What to work on:
Output exactly, and only, the stretch of lines beginning at the line with "Task: Select the Formazione Juventus heading" and ending at the last line of the listing below. Drop the pictures.

Data:

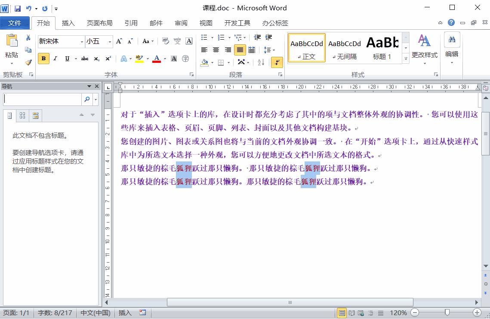The image size is (490, 319).
Task: Open the font name dropdown
Action: point(82,41)
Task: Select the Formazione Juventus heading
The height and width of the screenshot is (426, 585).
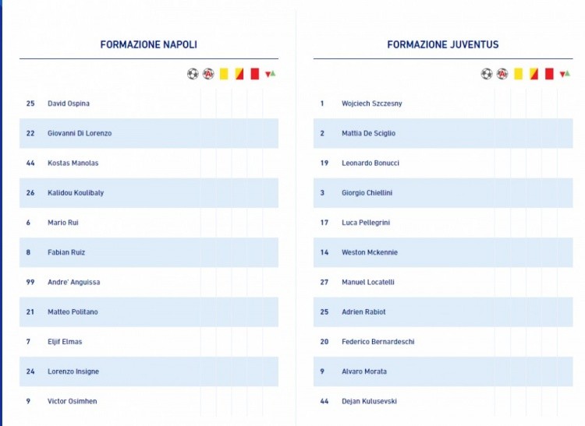Action: point(443,44)
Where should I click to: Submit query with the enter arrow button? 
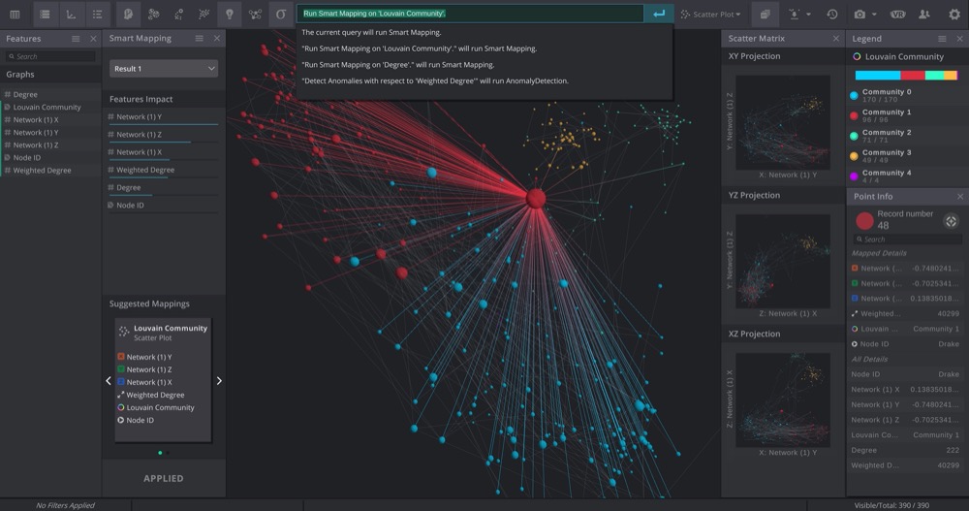[659, 14]
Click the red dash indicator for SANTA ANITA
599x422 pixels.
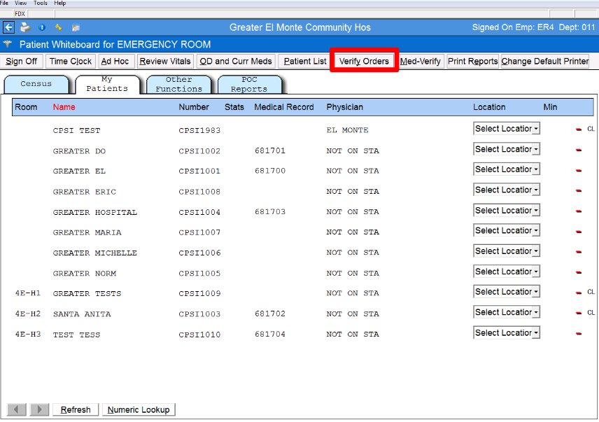point(578,313)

Written solution:
Task: Select the Formazione Juventus heading
The height and width of the screenshot is (426, 585).
Action: point(443,44)
Where should I click to: Submit query with the enter arrow button? 
[659, 14]
Click the red dash indicator for SANTA ANITA
599x422 pixels.
point(578,313)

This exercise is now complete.